When users attempt to navigate to the UNC paths manually or map a drive manually it works as expected, however mapping network drives automatically upon logon simply did not work.
Also users were unable to navigate to the domain name "\\domain.local". However users could navigate to "\\domain.local\netlogon" and "\\domain.local\sysvol". Navigating to the domain root resulted in this error being generated:
\\domain.local is not accessible. You might not have permissions to use this network resource. Contact the administrator of this server to find out if you have access permissions.
Logon Failure: The target account name is incorrect.
I searched the customers domain for duplicated SPN's using "setspn.exe -X" and found some however they were not related to the error received. Also I have never seen the "KRB_AP_ERR_MODIFIED" error generated on EVERY domain member workstation/server in an Active Directory environment.
Looking further into the SPN's we decided to dump the entire domain with every object/attribute to a text file using:
ldifde -f out.txt -d dc=domain,dc=local
Generally SPN against a user account reference a member server on the network running a particular service account such as SQL However as this issue was affecting the entire domain and KRB_AP_ERR_MODIFIED refers to duplicated SPN records, we looked to see if there were any SPNs set at domain level on an account by searching our output from ldifde for "host/domain.local".

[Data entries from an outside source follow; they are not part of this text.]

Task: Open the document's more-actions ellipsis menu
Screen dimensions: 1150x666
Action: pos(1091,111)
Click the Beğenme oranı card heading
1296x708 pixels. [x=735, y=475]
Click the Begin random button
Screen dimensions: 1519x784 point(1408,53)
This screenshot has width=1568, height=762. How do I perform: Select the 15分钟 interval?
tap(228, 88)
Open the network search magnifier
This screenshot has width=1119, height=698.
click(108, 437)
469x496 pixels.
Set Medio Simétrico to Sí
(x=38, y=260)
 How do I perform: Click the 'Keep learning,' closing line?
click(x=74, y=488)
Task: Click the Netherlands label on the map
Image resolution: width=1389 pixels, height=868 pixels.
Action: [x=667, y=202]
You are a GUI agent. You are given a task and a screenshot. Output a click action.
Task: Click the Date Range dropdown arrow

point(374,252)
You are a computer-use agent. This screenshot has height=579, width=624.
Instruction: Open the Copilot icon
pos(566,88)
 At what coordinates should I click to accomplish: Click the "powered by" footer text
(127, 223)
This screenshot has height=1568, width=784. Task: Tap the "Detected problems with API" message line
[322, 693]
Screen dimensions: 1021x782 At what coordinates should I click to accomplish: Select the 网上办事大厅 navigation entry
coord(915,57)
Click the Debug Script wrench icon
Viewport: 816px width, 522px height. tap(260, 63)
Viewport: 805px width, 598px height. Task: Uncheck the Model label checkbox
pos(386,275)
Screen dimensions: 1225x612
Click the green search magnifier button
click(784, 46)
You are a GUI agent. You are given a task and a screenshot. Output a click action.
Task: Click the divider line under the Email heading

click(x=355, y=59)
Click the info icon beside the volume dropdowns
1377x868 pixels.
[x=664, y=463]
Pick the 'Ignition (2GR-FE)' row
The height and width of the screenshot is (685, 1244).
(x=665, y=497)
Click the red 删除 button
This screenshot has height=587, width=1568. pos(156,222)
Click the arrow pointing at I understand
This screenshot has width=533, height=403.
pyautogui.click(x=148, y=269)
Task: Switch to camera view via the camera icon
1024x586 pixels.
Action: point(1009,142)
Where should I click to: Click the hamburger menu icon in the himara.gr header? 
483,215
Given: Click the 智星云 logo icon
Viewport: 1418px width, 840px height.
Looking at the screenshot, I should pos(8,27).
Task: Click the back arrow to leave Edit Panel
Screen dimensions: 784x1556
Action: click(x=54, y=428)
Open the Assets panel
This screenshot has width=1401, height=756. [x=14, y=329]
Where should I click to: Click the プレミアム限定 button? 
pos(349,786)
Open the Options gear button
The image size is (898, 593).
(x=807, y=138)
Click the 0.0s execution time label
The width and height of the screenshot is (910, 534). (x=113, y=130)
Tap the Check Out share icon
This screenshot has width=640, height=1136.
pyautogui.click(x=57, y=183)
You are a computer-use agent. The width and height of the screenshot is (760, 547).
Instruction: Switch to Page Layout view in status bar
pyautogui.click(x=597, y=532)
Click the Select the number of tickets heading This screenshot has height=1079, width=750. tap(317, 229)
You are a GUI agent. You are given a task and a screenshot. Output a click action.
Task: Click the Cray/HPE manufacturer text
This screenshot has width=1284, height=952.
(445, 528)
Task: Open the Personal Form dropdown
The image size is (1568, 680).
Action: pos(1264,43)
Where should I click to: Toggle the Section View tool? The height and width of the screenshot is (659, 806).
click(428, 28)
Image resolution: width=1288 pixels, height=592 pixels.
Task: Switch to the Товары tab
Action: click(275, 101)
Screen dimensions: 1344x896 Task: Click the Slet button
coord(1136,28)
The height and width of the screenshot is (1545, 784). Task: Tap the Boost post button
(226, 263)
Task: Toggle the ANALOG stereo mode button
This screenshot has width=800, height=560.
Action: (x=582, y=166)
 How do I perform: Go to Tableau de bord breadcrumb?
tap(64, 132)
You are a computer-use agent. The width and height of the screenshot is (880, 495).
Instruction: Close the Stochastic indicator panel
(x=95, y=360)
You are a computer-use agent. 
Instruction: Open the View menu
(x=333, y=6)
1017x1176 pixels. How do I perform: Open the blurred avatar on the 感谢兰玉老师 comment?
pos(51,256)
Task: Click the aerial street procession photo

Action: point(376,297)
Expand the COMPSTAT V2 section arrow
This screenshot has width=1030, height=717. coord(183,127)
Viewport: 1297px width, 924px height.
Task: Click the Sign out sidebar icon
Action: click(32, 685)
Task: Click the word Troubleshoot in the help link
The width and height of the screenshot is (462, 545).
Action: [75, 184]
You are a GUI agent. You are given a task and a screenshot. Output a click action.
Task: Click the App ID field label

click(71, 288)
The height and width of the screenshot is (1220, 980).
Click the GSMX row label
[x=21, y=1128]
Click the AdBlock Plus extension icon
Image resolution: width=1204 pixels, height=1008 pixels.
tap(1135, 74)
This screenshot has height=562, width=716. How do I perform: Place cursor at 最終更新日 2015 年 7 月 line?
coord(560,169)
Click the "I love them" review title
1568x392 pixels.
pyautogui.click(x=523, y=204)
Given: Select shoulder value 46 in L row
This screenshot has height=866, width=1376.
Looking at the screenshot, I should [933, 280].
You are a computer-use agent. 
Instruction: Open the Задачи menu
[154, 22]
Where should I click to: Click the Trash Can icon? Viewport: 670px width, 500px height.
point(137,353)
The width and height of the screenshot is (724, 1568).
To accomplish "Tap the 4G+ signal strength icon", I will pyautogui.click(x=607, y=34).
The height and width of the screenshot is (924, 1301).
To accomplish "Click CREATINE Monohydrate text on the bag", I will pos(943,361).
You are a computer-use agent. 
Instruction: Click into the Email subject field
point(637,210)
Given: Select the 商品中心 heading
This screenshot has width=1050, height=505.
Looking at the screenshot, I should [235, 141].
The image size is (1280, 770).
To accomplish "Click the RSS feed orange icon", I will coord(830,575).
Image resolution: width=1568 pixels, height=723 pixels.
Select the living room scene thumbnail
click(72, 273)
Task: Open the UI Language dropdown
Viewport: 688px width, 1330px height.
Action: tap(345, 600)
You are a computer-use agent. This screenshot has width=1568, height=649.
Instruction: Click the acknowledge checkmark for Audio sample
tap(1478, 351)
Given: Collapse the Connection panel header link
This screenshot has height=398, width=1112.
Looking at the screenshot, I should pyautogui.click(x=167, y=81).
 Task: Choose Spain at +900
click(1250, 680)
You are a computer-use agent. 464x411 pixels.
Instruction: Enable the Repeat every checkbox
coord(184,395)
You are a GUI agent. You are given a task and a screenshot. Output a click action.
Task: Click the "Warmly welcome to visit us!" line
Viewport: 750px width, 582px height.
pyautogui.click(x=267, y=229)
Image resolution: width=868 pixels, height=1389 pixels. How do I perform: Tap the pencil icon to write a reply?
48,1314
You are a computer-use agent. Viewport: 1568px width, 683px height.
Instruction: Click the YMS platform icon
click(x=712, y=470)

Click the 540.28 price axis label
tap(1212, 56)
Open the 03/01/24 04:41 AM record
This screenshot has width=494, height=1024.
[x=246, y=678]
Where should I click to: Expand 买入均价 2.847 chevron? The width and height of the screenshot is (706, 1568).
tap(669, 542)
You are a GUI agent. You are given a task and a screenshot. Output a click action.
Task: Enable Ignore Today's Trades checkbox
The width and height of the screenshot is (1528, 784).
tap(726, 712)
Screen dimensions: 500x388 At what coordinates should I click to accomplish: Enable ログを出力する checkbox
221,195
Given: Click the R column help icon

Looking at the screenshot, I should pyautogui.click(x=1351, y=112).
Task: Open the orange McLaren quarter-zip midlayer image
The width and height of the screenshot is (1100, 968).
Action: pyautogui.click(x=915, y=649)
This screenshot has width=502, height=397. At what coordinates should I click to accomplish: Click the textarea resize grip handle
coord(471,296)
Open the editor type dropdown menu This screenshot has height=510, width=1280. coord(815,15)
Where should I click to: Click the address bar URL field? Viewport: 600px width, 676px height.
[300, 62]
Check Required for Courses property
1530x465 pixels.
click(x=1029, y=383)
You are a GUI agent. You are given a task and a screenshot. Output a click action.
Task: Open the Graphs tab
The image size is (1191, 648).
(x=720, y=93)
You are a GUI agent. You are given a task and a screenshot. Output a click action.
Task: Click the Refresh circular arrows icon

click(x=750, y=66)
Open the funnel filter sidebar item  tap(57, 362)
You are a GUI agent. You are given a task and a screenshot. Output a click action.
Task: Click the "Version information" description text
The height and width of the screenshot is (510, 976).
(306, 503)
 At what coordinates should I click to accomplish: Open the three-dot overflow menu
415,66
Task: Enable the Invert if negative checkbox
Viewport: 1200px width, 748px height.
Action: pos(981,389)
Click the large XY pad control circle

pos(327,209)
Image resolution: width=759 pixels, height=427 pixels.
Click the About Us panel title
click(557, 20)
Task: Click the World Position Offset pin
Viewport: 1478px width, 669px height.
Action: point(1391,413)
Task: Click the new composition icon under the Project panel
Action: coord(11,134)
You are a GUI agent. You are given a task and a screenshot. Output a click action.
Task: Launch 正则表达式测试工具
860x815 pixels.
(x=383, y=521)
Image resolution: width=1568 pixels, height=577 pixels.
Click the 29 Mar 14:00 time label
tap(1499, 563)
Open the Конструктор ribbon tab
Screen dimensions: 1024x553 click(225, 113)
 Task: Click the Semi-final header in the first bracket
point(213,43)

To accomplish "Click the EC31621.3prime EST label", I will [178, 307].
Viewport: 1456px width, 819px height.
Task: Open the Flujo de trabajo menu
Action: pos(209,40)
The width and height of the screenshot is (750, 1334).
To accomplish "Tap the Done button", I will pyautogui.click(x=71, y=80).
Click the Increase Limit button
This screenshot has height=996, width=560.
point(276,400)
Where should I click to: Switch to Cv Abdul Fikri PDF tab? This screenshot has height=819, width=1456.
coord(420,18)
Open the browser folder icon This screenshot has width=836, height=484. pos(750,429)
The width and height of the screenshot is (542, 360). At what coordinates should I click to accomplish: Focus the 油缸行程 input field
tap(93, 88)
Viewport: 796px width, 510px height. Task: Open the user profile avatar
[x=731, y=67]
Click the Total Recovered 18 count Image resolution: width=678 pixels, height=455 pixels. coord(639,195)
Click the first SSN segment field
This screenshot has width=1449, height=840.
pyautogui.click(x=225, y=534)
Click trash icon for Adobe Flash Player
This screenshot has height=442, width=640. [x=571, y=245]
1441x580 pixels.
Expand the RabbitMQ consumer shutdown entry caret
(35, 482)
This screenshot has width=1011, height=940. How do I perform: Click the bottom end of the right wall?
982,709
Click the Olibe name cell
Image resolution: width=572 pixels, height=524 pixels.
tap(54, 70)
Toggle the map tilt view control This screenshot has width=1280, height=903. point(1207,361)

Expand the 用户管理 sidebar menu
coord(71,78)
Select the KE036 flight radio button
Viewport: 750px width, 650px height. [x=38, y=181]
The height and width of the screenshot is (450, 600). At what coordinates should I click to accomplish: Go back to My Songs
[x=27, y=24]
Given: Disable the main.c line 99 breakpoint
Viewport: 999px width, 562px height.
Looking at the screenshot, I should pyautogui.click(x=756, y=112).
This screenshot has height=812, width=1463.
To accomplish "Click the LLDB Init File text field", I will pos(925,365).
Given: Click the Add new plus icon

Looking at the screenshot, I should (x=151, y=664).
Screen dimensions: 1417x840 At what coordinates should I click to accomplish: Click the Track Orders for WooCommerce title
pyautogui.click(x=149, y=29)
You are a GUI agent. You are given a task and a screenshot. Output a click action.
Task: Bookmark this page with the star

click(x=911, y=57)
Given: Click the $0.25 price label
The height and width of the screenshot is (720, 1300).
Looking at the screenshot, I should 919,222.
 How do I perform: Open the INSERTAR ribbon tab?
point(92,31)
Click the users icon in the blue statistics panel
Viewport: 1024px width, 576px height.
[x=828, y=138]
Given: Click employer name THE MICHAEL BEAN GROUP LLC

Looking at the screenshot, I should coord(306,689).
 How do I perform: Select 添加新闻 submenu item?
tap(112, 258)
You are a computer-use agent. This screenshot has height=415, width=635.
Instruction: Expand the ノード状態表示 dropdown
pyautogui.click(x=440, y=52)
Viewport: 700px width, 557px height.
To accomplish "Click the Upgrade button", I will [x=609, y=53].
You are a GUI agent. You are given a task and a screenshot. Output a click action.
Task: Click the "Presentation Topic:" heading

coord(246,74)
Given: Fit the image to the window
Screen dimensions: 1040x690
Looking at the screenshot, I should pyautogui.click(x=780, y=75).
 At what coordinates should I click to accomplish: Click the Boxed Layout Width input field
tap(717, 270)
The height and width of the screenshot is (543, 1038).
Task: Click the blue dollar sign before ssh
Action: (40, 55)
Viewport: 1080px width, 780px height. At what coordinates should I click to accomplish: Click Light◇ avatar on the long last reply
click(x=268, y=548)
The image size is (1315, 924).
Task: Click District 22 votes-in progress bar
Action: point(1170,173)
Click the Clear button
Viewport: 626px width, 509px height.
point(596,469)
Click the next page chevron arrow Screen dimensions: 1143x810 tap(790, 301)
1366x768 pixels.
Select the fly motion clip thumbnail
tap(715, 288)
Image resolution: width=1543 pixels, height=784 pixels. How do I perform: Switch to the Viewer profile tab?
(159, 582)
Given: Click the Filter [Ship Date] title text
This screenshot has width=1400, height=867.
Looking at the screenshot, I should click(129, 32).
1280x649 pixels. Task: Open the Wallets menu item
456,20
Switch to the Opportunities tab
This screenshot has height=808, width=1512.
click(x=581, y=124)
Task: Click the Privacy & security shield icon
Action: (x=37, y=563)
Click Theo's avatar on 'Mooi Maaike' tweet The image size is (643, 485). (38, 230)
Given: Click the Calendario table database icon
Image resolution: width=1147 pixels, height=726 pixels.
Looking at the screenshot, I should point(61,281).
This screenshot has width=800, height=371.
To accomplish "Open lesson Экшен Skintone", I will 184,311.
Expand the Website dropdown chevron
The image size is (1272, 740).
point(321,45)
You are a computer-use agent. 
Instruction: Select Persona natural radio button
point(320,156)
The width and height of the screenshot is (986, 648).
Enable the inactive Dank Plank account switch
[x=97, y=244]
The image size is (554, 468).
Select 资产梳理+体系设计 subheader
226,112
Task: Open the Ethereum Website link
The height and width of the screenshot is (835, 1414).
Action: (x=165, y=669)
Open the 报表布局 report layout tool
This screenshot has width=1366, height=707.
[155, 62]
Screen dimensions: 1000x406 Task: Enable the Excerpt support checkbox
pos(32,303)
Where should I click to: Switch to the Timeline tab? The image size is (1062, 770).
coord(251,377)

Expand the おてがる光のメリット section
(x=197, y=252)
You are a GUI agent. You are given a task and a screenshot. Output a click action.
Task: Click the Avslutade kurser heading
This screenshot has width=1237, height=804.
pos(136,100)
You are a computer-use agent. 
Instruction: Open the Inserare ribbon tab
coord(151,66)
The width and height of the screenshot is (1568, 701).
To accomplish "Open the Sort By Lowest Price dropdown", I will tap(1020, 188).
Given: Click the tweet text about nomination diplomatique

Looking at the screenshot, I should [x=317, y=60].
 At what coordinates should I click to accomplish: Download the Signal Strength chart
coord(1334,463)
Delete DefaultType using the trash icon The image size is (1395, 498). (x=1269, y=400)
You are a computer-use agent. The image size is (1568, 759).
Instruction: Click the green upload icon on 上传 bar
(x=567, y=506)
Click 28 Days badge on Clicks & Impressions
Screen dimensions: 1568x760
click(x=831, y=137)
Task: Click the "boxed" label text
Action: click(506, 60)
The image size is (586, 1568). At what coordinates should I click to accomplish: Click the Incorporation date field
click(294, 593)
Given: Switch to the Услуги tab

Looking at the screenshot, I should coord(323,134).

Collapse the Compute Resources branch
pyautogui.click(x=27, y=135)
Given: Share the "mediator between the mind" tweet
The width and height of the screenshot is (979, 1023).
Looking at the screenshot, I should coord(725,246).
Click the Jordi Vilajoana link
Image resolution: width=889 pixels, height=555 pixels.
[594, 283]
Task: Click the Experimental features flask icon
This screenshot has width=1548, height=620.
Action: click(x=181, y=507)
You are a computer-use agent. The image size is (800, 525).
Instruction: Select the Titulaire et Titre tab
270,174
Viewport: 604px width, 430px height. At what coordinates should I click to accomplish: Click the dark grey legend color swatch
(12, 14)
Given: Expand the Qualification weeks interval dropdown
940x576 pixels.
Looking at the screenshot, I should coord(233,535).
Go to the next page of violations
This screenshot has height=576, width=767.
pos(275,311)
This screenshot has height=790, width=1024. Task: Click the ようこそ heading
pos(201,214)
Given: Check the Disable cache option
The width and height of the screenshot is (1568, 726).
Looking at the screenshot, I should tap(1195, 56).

We found an SPN set to the root of the domain from the search results. Important content from output below is blurred to protect the privacy of the customer.
We went and removed the incorrectly setup SPN record from the problematic service account svc_adfs using Active Directory Users and Computers with Advanced Features turned on then forced replication with "repadmin /syncall /APeD".
The SVC_ADFS account was created as part of an AD FS deployment for federation with applications and Microsoft Cloud Services. AD FS backend roll was installed on two corporate domain controllers and two proxy servers were deployed in a DMZ setup to process the authentication requests from external services. This is the Microsoft Best Practice for corporate organisations under 1000 seats as it reduces the amount of servers required and provides high redundancy by leveraging NLB on both the backend and frontend AD FS servers as per:
I went over the engineers build documentation who was in charge of implementing AD FS and could not see how the SPN was set, he did not manually set it.
Hope this post helps someone who experiences this same issue.